User:PAR/Work3

Pricing Algorithm

Sales of the object is a Poisson process. The probability of a sale occurring in the time interval t to t+dt is

:

dP=\lambda(p)dt\,

where p is the price of the object and \lambda(p) is the average rate of sales at some fixed price p via the demand curve. A simple linear demand curve will be assumed:

:

\lambda(p)=2\lambda_0\left(1-\frac{p}{2p_0}\right)\,\,\,\,(0 \le p<2p_0)

:

\lambda(p)=0\,\,\,\,\,\,\,\,\,\,\,\,\,\,\,\,\,\,\,\,\,\,\,\,\,\,\,\,\,\,\,\,\,\,\,\,\,\,\,\,(p \ge 2p_0)

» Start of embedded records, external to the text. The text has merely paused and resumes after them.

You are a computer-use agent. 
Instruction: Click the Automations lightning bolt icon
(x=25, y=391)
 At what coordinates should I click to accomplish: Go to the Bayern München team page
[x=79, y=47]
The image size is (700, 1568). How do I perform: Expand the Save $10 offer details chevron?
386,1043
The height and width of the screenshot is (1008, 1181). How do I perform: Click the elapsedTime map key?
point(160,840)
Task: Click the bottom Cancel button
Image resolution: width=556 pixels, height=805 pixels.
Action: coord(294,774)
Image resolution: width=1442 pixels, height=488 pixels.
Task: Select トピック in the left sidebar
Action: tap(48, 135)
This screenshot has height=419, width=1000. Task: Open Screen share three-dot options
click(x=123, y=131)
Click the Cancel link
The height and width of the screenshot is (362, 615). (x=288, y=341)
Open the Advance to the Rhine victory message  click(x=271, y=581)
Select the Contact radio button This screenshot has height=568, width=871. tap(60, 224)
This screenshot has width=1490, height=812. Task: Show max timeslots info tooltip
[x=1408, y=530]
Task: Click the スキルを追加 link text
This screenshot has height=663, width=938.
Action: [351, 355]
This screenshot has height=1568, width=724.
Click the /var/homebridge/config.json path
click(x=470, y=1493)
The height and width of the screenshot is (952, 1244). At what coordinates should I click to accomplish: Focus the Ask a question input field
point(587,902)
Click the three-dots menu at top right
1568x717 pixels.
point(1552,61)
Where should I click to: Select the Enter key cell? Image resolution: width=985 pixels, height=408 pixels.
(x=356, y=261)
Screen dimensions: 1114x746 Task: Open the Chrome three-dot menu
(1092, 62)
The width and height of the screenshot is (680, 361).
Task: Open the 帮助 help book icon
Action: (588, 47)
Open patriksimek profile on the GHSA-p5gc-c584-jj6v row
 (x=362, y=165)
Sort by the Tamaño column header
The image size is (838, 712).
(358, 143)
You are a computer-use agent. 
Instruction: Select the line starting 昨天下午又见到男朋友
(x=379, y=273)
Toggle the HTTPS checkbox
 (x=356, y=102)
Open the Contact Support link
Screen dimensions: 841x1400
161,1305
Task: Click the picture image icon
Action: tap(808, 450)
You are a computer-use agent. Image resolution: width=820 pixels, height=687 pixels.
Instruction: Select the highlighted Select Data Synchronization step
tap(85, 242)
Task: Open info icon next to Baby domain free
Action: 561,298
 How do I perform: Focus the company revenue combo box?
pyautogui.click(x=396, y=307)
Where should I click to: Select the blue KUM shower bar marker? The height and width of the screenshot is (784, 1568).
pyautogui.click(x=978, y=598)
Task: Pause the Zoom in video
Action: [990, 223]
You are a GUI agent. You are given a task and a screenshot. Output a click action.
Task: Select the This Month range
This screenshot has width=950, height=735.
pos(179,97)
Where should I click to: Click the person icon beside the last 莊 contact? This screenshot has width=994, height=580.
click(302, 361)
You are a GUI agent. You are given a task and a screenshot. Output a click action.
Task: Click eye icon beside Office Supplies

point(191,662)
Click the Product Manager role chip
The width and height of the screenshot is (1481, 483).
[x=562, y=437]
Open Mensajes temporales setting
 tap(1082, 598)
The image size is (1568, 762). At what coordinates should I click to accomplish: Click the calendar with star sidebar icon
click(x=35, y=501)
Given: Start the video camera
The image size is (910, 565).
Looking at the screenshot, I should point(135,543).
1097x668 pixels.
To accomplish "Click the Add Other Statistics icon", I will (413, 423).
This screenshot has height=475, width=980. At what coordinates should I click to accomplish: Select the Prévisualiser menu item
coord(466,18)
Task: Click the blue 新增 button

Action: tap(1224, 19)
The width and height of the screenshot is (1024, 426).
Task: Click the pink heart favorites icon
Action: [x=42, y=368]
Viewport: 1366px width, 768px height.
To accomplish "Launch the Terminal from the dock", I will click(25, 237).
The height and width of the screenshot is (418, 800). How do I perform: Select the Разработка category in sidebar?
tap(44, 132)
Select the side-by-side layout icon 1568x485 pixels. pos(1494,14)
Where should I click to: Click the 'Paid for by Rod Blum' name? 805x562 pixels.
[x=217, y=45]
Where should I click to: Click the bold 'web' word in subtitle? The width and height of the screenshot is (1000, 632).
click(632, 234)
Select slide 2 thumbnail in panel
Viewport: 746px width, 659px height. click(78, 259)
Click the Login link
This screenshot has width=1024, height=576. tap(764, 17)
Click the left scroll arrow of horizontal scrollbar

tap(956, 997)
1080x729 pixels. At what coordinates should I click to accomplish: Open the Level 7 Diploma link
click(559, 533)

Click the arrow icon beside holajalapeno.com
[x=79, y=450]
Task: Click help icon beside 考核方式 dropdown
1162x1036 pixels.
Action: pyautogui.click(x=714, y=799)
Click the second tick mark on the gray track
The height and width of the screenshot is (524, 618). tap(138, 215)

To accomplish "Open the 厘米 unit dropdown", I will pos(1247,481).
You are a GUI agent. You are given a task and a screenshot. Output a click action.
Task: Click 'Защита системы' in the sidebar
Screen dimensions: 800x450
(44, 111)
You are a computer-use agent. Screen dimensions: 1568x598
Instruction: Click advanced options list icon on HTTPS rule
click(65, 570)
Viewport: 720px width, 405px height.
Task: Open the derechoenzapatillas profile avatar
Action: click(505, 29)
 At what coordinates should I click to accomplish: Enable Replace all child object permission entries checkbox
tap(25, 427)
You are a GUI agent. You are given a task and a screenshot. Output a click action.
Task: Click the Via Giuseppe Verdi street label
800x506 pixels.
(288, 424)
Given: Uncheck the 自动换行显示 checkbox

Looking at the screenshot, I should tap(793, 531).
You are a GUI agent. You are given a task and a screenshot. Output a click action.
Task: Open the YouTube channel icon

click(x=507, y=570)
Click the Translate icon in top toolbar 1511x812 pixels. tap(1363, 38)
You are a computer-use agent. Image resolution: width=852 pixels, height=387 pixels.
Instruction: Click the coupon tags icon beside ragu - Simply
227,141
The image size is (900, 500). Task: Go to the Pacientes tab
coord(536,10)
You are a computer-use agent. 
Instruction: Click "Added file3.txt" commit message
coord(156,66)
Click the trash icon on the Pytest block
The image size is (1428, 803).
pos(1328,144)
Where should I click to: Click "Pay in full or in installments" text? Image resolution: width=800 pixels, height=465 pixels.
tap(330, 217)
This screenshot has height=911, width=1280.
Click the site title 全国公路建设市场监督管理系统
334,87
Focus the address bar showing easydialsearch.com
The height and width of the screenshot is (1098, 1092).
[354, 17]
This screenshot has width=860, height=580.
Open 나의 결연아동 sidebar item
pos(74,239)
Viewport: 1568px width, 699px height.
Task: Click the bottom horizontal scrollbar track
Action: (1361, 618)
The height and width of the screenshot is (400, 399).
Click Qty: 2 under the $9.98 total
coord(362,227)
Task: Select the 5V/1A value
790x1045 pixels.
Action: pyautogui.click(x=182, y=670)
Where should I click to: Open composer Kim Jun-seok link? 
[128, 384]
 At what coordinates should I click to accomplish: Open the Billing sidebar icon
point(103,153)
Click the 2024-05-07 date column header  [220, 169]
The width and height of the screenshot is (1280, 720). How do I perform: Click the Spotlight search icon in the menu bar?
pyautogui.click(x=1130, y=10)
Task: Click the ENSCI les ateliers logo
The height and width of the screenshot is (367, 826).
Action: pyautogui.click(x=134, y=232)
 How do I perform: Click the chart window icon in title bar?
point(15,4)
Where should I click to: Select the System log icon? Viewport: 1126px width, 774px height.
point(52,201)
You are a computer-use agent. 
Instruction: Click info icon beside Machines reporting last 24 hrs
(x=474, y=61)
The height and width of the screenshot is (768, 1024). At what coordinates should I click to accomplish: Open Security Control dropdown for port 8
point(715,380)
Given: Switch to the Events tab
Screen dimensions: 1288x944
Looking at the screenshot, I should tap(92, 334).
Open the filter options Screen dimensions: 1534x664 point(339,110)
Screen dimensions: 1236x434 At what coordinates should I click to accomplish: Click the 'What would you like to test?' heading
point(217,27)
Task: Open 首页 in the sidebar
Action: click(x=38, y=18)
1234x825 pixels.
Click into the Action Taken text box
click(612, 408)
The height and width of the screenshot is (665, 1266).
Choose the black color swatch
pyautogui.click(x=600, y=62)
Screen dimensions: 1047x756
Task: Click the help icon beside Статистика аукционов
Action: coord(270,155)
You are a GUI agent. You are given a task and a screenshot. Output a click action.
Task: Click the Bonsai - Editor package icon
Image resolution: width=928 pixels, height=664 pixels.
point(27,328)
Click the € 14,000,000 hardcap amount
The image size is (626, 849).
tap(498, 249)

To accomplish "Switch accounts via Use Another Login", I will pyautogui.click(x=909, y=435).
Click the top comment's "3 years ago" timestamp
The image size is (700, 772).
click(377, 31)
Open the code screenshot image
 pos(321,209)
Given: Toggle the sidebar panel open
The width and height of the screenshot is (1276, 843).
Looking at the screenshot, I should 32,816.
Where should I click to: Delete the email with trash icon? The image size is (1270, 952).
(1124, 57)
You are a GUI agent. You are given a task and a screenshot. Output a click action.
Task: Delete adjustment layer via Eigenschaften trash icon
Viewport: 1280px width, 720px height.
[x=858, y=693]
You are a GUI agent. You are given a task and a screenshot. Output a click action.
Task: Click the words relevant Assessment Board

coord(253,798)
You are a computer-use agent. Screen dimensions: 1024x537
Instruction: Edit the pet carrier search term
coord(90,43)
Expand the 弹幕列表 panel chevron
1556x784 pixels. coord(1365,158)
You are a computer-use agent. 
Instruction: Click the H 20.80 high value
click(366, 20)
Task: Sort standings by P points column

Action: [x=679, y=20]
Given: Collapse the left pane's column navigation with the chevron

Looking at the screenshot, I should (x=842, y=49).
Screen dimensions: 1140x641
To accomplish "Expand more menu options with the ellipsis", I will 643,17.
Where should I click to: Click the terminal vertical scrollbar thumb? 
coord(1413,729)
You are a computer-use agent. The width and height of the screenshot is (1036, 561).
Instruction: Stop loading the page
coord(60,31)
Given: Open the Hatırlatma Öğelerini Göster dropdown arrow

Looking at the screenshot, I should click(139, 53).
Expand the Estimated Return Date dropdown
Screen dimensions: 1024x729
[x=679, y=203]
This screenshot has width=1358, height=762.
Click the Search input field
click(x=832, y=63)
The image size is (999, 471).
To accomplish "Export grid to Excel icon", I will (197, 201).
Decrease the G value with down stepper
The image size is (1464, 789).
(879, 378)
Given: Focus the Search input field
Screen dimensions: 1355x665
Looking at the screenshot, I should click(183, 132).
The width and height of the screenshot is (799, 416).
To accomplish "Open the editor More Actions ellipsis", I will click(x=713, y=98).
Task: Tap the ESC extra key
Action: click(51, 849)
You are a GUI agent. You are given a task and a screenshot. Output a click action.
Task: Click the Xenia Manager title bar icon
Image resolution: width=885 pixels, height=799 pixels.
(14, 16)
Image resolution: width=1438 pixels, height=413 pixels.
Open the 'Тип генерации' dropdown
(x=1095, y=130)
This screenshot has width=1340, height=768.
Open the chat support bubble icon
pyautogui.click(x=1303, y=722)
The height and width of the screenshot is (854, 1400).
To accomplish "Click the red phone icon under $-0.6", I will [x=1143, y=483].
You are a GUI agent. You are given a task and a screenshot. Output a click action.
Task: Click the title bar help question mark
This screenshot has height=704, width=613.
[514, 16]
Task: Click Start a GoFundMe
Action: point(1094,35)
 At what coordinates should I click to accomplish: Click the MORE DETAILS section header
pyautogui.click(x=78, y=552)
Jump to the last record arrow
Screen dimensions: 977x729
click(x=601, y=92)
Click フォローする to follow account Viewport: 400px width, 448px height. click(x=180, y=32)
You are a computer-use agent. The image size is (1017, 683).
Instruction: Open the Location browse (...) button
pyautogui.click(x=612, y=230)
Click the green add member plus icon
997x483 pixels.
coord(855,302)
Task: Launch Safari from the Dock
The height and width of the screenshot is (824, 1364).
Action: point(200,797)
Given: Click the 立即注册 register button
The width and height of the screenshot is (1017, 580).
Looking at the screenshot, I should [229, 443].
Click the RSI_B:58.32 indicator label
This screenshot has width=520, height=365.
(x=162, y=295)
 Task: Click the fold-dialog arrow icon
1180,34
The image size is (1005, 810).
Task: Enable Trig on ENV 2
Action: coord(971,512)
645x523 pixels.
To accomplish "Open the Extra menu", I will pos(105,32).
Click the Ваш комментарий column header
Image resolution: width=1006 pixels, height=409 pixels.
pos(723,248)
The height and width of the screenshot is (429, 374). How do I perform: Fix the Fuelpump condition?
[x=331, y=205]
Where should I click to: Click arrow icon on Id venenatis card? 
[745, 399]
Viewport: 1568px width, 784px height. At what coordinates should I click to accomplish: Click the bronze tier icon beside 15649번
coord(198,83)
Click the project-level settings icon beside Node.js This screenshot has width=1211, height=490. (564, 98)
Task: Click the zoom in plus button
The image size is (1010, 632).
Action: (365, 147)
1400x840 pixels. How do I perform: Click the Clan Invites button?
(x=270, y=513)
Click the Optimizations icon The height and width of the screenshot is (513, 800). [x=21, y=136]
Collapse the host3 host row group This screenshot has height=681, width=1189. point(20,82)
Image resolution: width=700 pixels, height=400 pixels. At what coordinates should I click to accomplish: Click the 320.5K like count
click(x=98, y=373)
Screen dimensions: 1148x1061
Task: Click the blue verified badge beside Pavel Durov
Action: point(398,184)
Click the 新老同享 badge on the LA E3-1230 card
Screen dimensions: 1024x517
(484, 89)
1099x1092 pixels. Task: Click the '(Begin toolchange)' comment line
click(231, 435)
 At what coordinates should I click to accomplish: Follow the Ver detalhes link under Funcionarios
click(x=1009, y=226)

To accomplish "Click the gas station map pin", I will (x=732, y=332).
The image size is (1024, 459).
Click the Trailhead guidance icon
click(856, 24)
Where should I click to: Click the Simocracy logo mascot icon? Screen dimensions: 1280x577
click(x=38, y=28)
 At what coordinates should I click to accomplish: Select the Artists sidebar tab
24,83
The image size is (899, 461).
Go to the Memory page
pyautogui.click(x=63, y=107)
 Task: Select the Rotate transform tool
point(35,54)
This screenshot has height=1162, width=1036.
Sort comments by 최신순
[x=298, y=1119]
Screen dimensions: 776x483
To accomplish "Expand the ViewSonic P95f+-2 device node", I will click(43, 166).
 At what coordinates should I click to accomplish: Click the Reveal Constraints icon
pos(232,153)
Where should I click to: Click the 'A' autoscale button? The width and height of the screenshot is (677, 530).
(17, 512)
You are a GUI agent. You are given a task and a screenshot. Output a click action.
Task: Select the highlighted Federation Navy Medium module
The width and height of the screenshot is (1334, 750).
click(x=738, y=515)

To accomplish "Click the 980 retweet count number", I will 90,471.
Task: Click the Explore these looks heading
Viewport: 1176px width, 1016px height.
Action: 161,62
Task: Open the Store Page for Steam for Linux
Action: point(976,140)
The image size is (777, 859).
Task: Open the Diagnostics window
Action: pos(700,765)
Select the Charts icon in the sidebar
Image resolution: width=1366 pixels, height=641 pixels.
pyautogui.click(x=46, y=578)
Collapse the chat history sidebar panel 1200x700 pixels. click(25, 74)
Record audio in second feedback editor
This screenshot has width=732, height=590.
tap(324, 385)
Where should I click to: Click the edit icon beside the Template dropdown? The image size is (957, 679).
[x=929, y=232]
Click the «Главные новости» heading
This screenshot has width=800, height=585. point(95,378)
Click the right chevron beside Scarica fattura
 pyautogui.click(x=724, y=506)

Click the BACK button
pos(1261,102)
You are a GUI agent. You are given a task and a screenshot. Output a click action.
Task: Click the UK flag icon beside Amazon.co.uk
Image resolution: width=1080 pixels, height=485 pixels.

where \lambda_0 is a constant equal to the rate of sales at optimum price p_0. The optimum price p_0 is the price at which the rate of income p\lambda is maximum. For prices above 2 p_0 the sales rate will be zero.

The pricing algorithm will be to have a linearly decreasing price, decreasing to zero at time \tau or until a sale is made, at which point the price jumps to 1+\alpha times the sale price, and again begins a linear decline. That is, if p_n=p_s(1+\alpha) where p_s is the sale price, then the price p as a function of time t after that sale is

:p(t)=p_n\left(1-\frac{t}{\tau}\right)\,\,\,\,\,\, for t\le\tau

:p(t)=0\,\,\,\,\,\,\,\,\,\,\,\,\,\,\,\,\,\,\,\,\,\,\,\, for t\ge\tau

\lambda(t) divides into two cases. When p_n is greater than 2p_0, then \lambda(t) remains zero until p_n=2p_0, at which point it begins to rise linearly. It does so until t=\tau, at which point it remains at 2\lambda_0

:\lambda(t)=0\, for 0\le t \le \tau(1-2p_0/p_n)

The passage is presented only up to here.